Total iron binding capacity (TIBC) reflects the blood’s capacity to bind iron with transferrin. Instead of measuring the amount of transferrin in the serum directly it measures how much free capacity the serum transferrin has to bind more iron. If the iron binding capacity is increased the circulating transferrin is not saturated with iron.
Transferrin saturation indicates the amount of iron bound to transferrin. The transferrin saturation and TIBC are closely related. Transferrin saturation is calculated from the serum iron and TIBC.
Soluble transferrin receptor or serum transferrin receptor measures the amount of soluble transferrin receptor. Its concentration in serum increases when the iron availability decreases, just like serum transferrin. Unlike serum transferrin, soluble transferrin receptor is not confounded by inflammation.
To evaluate whether iron is being absorbed or not, an iron load/iron absorption test can be used. In a fasting state, serum iron is measured. The patient is then administered a standardised iron solution/supplement, and serum iron is measured after 30 and 60 minutes. Failure of the ingested iron to increase serum iron levels sufficiently points toward iron absorption deficiency.
In summary, the following laboratory results are present in iron deficiency anaemia:
- Complete blood count
- Haemoglobin ↓ (< 12 g/dL in men, < 12 g/dL in women)
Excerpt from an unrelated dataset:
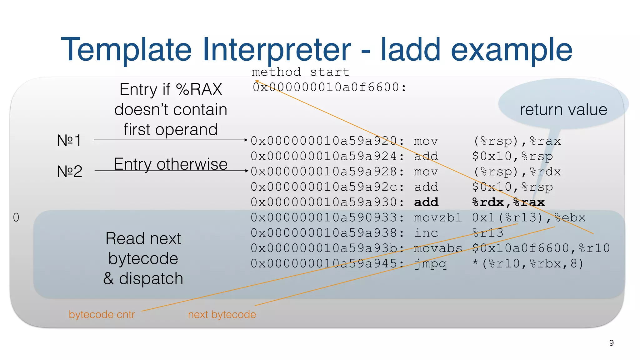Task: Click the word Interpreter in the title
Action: [x=277, y=50]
- MCV ↓ (< 80 fL) (may be normal in early stage)
- RDW ↑ (anisocytosis)
- Iron studies
- Serum iron ↓
- Serum ferritin ↓
- Serum transferrin ↑
- Total iron binding capacity ↑ (rarely required)
- Transferrin saturation ↓ (rarely required)
- Soluble transferrin receptor ↑ (rarely required)
- Peripheral blood smear
- Anisocytosis
- Increased central pallor of RBCs
- Bone marrow biopsy (rarely required)
- Low bone marrow iron
The most important differential diagnosis for iron deficiency anaemia is anaemia of chronic disease (ACD), which is also microcytic. In ACD the ferritin is normal or elevated, transferrin is decreased and RDW is normal.
Treatment
Iron deficiency anaemia itself is not a disease but should be managed as a symptom of an underlying illness until all possible causes have been ruled out. While investigating for underlying illness, IDA should always be treated with iron supplements. It can take weeks or months for the anaemia to be normalized after iron supplement therapy has begun. However, if iron supplements don’t improve the patient’s symptoms, the diagnosis must be reconsidered.
Dietary changes may be necessary. Introduction of iron-fortified foods and increasing consumption of iron-rich foods like meat and green leafy vegetables is effective.
Oral iron supplement is in the ferrous (Fe2+) form. The optimal daily dose is 200 mg of elemental iron. Treatment should last for 6 months and may need to be continued even after the anaemia has been corrected.
Parenteral iron is an alternative if oral iron fails to improve the patient’s condition (e.g. due to malabsorption), if the patient doesn’t tolerate oral iron, or if the patient is non-compliant.